Investigação mira a continuidade ilegal do serviço, ônibus sem identificação, falhas graves no pregão e a atuação da Viação Pilar, empresa já marcada por crises e denúncias em cidades vizinhas

Por Redação/Gazeta do Paraná

Transporte sem contrato, edital suspenso e ônibus anônimos: MP abre investigação sobre caos no serviço de Morretes Créditos: Divulgação

O transporte coletivo de Morretes entrou no radar do Ministério Público do Paraná. O motivo? Um acúmulo de falhas que foi se tornando impossível de ignorar. De um lado, uma prefeitura que permitiu a continuidade de um serviço essencial sem contrato válido, lançou uma licitação sem estudos técnicos e ainda precisou suspender o próprio pregão por erro básico. Do outro, uma empresa de pequeno porte, a Viação Pilar Ltda., que já havia protagonizado crises públicas em Antonina, acumulava denúncias trabalhistas e era apontada por operar durante anos sem concessão formal. O encontro entre essas duas fragilidades produziu um cenário de descontrole que agora é alvo do Inquérito Civil nº 0092.25.000504-5.

Para entender o tamanho da crise, é preciso voltar ao processo judicial nº 0001194-19.2021.8.16.0118. Nele, a prefeitura firmou um acordo temporário com a Viação Pilar para evitar a interrupção do transporte enquanto preparava uma licitação definitiva. O acordo tinha prazo certo e foi homologado pelo Judiciário. Quando expirou, deveria ser substituído por um contrato regular. Não foi. O município não concluiu a licitação e, mesmo assim, manteve a Viação Pilar operando como se nada tivesse mudado. A empresa recebeu pagamentos, circulou normalmente e prestou serviço público sem qualquer instrumento contratual vigente. Esse é o ponto central do inquérito: o MP considera a continuidade irregular do serviço como possível violação à Lei de Improbidade, não apenas por descumprir prazos e formalidades, mas porque coloca o município em posição de vulnerabilidade jurídica e financeira.
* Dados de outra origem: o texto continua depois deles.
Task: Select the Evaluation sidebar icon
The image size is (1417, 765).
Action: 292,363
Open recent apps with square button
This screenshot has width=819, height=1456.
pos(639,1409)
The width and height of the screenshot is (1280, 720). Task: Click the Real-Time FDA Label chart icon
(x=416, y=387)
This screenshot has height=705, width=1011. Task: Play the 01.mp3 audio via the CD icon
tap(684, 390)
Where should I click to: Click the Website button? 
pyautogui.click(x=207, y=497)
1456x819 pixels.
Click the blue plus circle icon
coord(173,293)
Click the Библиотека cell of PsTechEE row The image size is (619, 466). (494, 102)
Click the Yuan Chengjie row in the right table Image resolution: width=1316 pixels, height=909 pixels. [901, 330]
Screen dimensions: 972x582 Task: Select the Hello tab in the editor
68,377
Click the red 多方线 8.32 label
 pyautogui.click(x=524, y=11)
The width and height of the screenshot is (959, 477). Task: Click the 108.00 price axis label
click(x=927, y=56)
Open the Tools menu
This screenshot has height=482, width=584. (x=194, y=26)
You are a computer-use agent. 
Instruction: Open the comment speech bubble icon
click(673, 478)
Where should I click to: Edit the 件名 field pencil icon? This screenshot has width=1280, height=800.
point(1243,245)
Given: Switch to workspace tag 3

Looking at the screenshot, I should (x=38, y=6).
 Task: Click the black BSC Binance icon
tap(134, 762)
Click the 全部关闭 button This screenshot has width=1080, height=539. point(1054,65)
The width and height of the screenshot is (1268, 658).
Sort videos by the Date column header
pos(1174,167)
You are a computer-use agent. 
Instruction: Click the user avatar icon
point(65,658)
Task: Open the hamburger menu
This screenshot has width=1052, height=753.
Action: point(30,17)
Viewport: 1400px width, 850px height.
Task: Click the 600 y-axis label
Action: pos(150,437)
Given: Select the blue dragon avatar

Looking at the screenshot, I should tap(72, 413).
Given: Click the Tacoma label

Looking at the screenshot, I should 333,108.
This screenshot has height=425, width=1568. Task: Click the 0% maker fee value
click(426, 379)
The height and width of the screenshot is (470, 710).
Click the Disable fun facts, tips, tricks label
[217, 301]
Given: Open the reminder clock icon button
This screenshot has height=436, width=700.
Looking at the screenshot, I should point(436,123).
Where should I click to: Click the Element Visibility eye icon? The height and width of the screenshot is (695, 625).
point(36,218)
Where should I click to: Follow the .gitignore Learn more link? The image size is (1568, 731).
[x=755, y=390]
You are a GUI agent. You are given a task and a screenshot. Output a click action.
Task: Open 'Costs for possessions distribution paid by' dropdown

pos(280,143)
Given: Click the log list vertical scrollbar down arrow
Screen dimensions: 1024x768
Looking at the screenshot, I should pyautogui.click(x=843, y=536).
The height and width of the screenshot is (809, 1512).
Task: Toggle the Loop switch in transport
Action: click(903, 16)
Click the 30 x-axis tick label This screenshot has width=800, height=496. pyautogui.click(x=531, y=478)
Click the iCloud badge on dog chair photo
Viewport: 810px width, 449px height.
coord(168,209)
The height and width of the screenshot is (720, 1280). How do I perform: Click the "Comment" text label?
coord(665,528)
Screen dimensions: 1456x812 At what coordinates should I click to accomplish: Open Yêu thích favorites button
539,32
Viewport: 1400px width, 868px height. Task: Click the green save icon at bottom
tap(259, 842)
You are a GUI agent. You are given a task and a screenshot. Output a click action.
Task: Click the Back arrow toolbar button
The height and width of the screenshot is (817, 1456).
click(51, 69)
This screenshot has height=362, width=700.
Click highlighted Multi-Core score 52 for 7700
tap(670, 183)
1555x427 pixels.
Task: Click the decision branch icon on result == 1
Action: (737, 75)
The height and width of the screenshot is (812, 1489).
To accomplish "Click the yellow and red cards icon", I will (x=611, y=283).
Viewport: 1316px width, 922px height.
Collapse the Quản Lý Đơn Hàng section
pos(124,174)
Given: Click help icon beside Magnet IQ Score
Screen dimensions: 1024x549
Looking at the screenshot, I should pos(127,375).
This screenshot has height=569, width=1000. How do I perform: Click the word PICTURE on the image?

O Ministério Público também foi provocado por imagens enviadas por moradores. As fotos mostram ônibus da Viação Pilar circulando sem qualquer identificação: veículos brancos, lisos, sem logomarca, sem número de frota, sem indicação visível de que se tratam de transporte coletivo municipal. Para a promotoria, isso configura irregularidade operacional séria, pois compromete a fiscalização, impede o reconhecimento público e rompe com a transparência mínima exigida em serviços delegados. A identificação dos veículos não é mero detalhe: é parte essencial da prestação, já que permite ao usuário denunciar falhas, ao fiscal acompanhar a frota e ao município verificar o cumprimento de rotas e horários.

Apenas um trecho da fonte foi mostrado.